* [TASK]: All of the data should be given again word for word, though the images are to be left out.

* [MATERIAL FOR THIS TASK]:
****

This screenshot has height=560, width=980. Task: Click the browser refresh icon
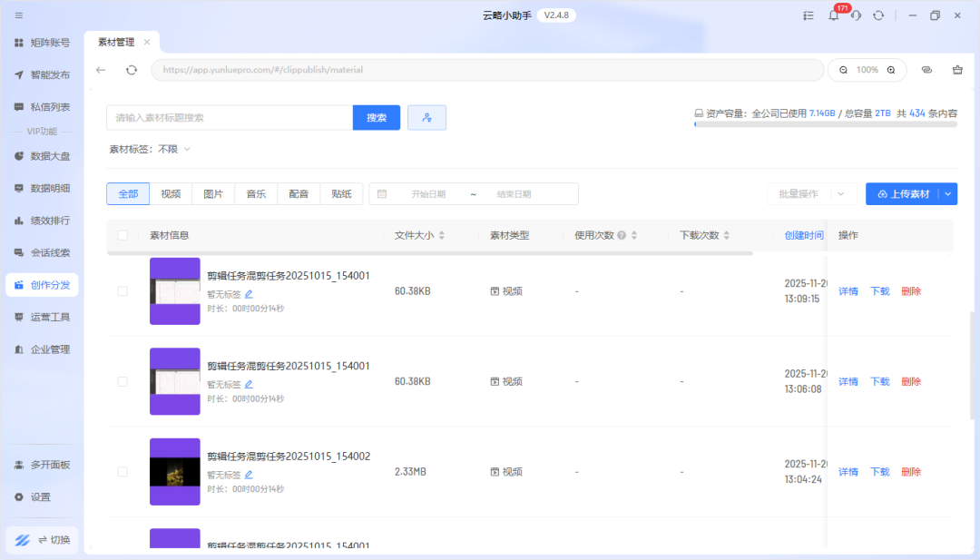pos(132,70)
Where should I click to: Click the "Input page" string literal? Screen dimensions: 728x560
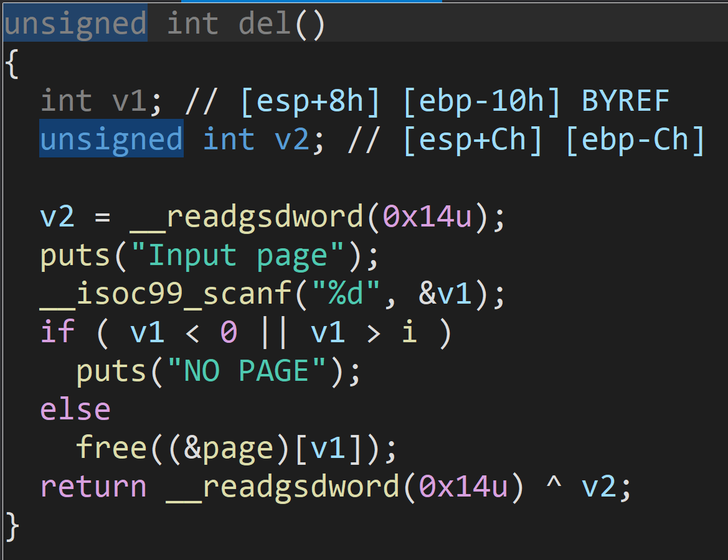pos(247,255)
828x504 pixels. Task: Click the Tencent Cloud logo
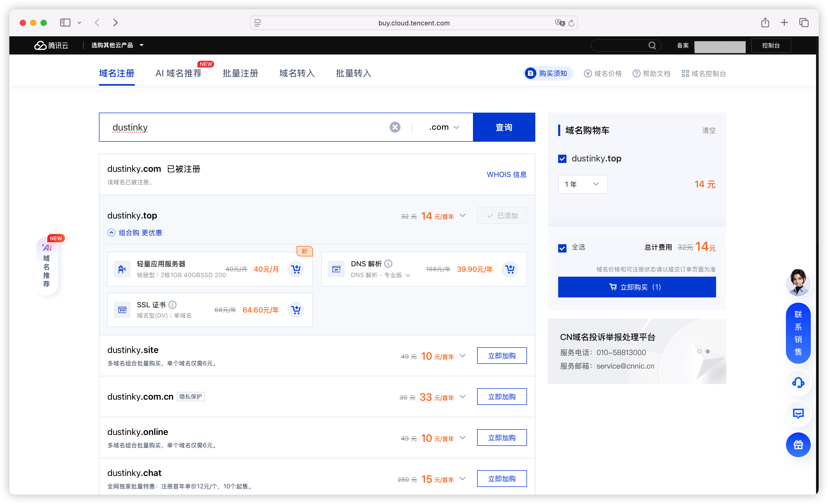(x=51, y=45)
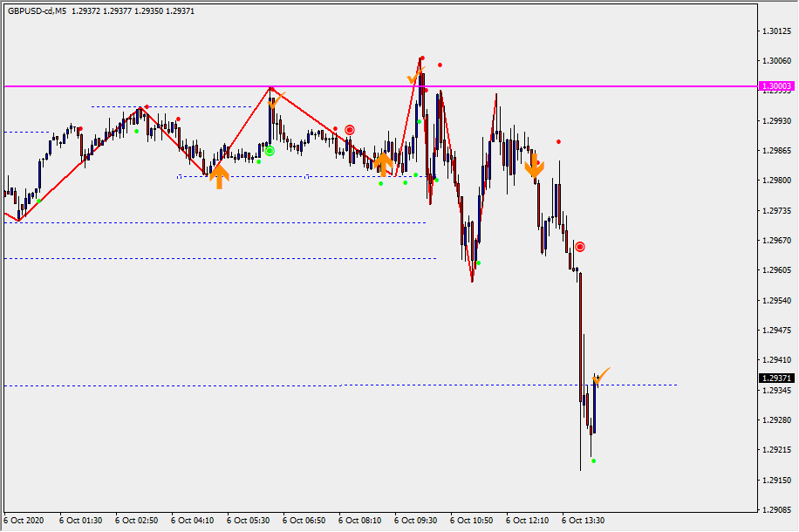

****

* [ANSWER BOX]:
This screenshot has height=560, width=980. Task: Click the browser refresh icon
pos(132,70)
Where should I click to: Click the "Input page" string literal? Screen dimensions: 728x560
pos(247,255)
828x504 pixels. Task: Click the Tencent Cloud logo
(x=51, y=45)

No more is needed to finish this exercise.